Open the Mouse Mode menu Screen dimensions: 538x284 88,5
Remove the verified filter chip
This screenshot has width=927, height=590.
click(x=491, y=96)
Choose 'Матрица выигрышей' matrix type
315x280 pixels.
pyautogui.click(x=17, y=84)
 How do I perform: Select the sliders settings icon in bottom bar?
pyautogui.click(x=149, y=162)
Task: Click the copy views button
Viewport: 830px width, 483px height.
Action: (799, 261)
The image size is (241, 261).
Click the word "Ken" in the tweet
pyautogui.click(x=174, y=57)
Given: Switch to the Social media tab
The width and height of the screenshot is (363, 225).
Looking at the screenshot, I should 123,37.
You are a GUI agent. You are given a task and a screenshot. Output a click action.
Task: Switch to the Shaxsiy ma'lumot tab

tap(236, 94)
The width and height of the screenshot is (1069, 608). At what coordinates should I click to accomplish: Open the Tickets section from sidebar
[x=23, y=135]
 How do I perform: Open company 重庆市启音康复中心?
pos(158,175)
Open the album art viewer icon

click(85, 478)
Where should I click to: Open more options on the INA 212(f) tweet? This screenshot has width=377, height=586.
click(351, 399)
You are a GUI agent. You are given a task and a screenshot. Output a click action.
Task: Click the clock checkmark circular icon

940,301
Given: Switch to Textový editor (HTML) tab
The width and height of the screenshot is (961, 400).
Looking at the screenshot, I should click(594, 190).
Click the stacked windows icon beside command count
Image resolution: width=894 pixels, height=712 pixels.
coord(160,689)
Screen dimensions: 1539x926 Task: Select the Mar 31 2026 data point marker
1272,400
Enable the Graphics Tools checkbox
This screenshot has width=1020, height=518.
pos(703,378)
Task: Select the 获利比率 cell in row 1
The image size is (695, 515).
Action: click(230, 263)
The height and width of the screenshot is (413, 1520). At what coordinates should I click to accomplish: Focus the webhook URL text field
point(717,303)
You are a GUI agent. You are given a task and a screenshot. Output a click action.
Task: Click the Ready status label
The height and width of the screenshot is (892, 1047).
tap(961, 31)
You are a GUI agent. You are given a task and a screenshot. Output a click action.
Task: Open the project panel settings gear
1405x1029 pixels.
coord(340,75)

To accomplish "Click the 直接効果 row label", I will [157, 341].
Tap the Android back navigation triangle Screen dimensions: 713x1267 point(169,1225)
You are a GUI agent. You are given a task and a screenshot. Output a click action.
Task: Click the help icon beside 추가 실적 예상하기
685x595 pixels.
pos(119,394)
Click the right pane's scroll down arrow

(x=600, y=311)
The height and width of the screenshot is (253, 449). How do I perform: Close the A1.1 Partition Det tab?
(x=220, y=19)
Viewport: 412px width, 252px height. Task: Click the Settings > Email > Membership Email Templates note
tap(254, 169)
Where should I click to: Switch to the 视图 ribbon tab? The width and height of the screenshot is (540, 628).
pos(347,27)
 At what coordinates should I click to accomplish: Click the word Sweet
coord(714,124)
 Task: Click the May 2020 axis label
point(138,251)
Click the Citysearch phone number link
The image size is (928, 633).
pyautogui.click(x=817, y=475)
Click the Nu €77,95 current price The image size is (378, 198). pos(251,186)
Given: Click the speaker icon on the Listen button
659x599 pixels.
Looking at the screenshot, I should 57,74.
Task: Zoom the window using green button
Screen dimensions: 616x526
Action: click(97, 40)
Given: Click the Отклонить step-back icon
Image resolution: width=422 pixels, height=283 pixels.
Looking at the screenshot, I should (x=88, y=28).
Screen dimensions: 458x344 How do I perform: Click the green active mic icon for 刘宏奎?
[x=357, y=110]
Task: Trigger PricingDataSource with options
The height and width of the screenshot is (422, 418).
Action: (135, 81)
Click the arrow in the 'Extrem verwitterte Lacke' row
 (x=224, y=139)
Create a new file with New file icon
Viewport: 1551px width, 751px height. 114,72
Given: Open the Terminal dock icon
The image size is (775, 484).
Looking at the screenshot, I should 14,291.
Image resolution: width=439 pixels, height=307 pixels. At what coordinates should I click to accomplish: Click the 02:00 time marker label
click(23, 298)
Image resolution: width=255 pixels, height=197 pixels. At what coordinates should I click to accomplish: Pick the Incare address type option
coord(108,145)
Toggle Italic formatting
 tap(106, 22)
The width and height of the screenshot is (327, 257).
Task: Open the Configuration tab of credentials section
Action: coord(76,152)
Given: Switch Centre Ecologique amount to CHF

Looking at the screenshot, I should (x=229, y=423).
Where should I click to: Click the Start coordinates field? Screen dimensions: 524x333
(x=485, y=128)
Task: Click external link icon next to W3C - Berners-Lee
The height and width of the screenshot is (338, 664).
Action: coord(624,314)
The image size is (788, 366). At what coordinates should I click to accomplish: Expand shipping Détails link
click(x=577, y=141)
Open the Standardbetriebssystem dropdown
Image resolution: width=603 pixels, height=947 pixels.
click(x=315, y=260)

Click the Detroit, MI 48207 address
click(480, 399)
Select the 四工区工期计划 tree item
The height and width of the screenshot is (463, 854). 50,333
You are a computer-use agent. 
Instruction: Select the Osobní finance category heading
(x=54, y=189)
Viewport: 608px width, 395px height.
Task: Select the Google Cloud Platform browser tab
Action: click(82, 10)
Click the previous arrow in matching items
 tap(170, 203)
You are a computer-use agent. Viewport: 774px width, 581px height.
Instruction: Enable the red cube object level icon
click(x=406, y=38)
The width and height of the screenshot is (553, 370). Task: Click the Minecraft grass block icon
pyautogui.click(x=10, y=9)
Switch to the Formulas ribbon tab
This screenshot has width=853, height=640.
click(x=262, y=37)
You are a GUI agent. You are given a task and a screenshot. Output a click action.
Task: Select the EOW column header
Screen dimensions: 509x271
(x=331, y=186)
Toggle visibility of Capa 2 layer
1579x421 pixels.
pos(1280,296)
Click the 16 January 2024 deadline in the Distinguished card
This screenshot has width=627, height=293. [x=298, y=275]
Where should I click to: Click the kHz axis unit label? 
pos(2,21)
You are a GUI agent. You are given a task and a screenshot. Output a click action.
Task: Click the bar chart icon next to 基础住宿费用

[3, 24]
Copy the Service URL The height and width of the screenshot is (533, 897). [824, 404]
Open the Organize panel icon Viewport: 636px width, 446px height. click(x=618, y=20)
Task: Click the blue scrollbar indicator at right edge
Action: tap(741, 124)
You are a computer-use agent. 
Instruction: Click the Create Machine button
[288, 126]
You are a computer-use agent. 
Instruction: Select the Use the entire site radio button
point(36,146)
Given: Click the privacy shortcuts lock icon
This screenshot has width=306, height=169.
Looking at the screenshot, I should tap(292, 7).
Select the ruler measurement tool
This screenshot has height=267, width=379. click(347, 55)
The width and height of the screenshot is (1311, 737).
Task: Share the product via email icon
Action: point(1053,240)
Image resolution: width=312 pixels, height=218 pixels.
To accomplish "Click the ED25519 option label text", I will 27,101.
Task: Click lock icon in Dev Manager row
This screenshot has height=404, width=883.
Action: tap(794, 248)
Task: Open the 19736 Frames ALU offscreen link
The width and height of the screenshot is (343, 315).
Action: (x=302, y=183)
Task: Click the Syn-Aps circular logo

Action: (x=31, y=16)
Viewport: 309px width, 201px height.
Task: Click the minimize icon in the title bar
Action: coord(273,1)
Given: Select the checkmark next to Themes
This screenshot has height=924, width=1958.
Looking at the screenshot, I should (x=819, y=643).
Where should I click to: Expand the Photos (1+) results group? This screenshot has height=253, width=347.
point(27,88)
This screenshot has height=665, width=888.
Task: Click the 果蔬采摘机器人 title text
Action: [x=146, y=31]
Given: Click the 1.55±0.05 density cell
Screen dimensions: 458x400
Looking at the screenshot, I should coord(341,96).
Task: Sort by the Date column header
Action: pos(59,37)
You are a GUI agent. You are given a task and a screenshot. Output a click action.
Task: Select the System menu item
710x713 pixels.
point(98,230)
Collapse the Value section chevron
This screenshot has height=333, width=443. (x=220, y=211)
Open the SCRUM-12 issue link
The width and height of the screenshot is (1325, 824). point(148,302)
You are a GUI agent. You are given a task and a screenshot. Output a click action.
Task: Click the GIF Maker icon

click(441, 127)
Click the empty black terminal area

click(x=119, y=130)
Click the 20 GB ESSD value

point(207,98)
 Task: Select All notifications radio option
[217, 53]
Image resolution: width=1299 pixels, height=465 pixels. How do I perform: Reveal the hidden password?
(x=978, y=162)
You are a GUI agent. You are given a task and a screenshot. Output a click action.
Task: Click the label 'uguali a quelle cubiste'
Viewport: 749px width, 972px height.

WHAT IS BEING ASKED: Search the data for the word "cell" and copy each line where it appears.

RESPONSE TO THE EXERCISE:
Task: Select the 获利比率 cell in row 1
Given: Click the 1.55±0.05 density cell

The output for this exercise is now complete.